Reply-To: "koko" <koko@xxxxxxx>
Subject: Armed group storms Myanmar embassy in Bangkok, demands talks

Thailand-Myanmar-attack,sched-7thlead
   Armed group storms Myanmar embassy in Bangkok, demands talks
   by Dan Eaton
   = + =
   ATTENTION -///

   BANGKOK, Oct 1 (AFP) - A group of 12 armed men stormed the Myanmar
embassy
here Friday, taking at least 30 people, including a number of foreigners,
hostage and demanding the country's military rulers open talks with Aung San
Suu Kyi's opposition.
   In a dramatic escalation of Myanmar's decade-old political tensions,
police
said the men, armed with AK-47 assault rifles and grenades, attacked the
high-walled embassy just before midday (0500 GMT).
   Shots rang out inside the building but all the hostages were believed to
be
safe and negotiators were talking to the group, which identified itself as
the
"Vigorous Burmese Student Warriors", police said.
   Dozens of police wearing flack jackets cordoned off Sathorn Road
surrounding the embassy in Bangkok's diplomatic sector, and sniffer dogs
were
searching the area, an AFP reporter on the scene said.
   Snipers took up positions on surrounding rooftops.

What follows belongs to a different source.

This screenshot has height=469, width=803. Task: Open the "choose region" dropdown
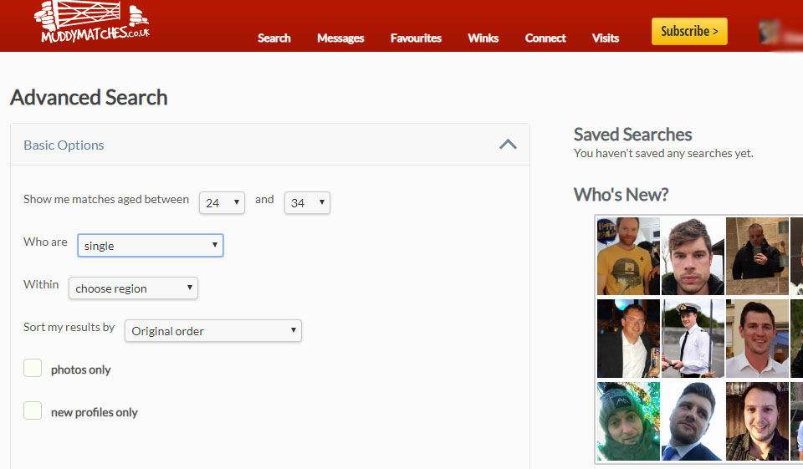tap(133, 288)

   Thai officials named 13 diplomats believed to be inside the embassy but
said Ambassador Hla Muang and six other envoys were not there when it was
stormed.
   Three hostages were released during the afternoon, a Thai security guard,
an elderly gardener and a police guard. Witnesses said they looked shaken
but
unhurt as they walked free.
   In a statement obtained by AFP the group called for the Myanmar junta to
begin talks with the opposition National League for Democracy (NLD) and
release all political prisoners.
   Faxed from inside the embassy, the statement said the hostages were
unharmed but the attackers were willing to "die in action" unless their
demands were met.
   "Eleven years after (the) nationwide democracy uprising Burma remains
under
the oppressive military regime and the people are denied democracy and human
rights," the statement said, using the former name for Myanmar.

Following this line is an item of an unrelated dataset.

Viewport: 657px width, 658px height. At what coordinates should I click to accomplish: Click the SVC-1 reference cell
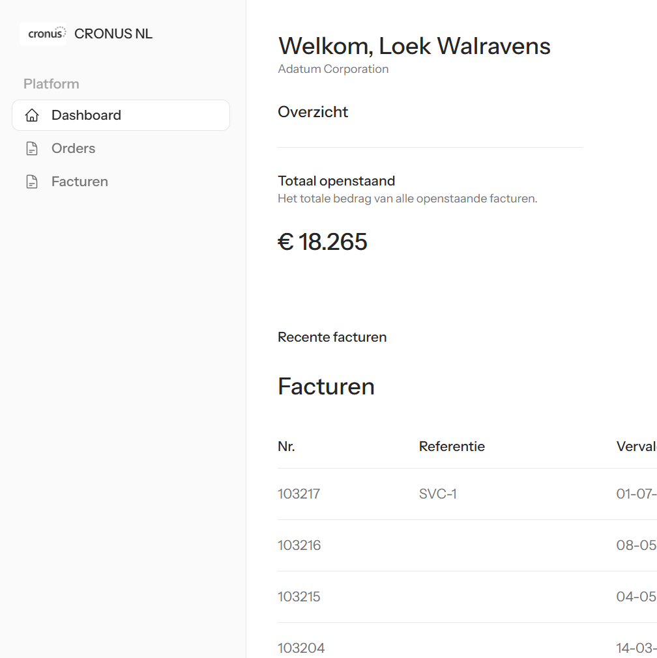pyautogui.click(x=437, y=494)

   Hostages inside the embassy told friends by telephone they feared for
their
safety.
   "One man with a gun is below our flat and I am stuck inside," a friend
quoted the wife of a diplomat as saying.
   "I am worried about my husband, I heard some shots before, but I only
know
what I can see on television," she said.
   The junta in Yangon is condemned internationally for alleged widespread
human rights abuses including the systematic rape and torture of ethnic
minorities, the use of slave labour and political imprisonment.

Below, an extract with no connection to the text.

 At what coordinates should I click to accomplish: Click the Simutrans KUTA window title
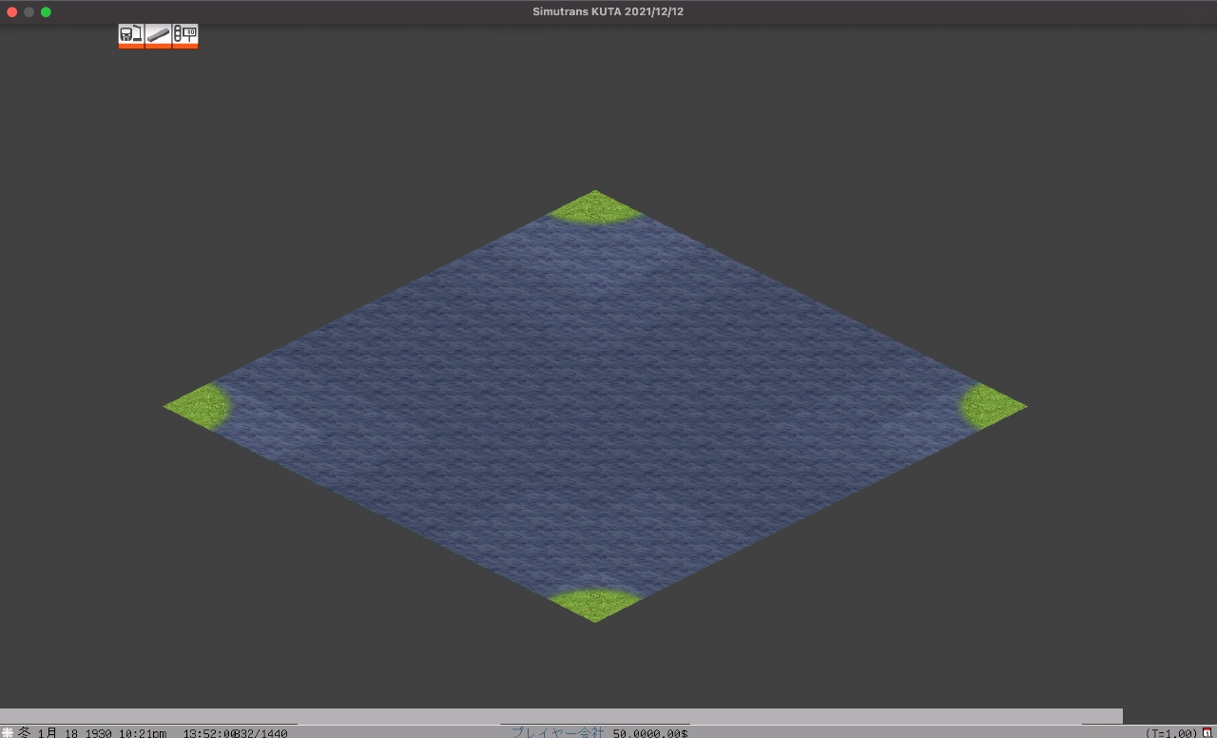608,11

   It is also vilified for ignoring the results of a 1990 election won in a
landslide by the NLD under Nobel laureate Aung San Suu Kyi.
   Thai Prime Minister Chuan Leekapi said the group had demanded to see an
exiled student leader being held at the interior ministry's detention
centre.
   Two student leaders were later brought from detention to talk through a
loudspeaker to those inside the compound but were quickly removed to safety
after three more shots rang out from the compound.
   The attackers tore down the Myanmar flag, replacing it with the red and
gold fighting peacock banner of the student pro-democracy movement.
   A spokesman for Myanmar's military government said the ambassador was
working to secure the release of the hostages.
   "He is working together with the Thai authorities," he said in a
statement
received here.
   A number of exiled Myanmar activist groups use Thailand as the base for
their efforts to topple the Yangon junta, calling for democracy and the
convening of the parliament elected in 1990.
   A spokesman for the Thailand-based All Burma Students' Democratic Front,
a
group which renounced armed struggle against the junta several years ago,
denied involvement in the embassy storming.
   "The ABSDF is not involved in violence, and we call on all sides to
resolve
this in a peaceful way," spokesman Naing Aung told AFP.
   Aung San Suu Kyi has consistently refused to support calls for violent
protest, determined to avoid a repeat of the junta's bloody crushing of a
student uprising in 1988.
   The attack came during a brief stopover in Thailand by US Secretary of
Defense William Cohen, who voiced Washington's support for Aung San Suu Kyi
but opposed the use of violence.
   "The United States has indicated that we have been supportive of her
efforts to bring about change in Burma (Myanmar)," he said.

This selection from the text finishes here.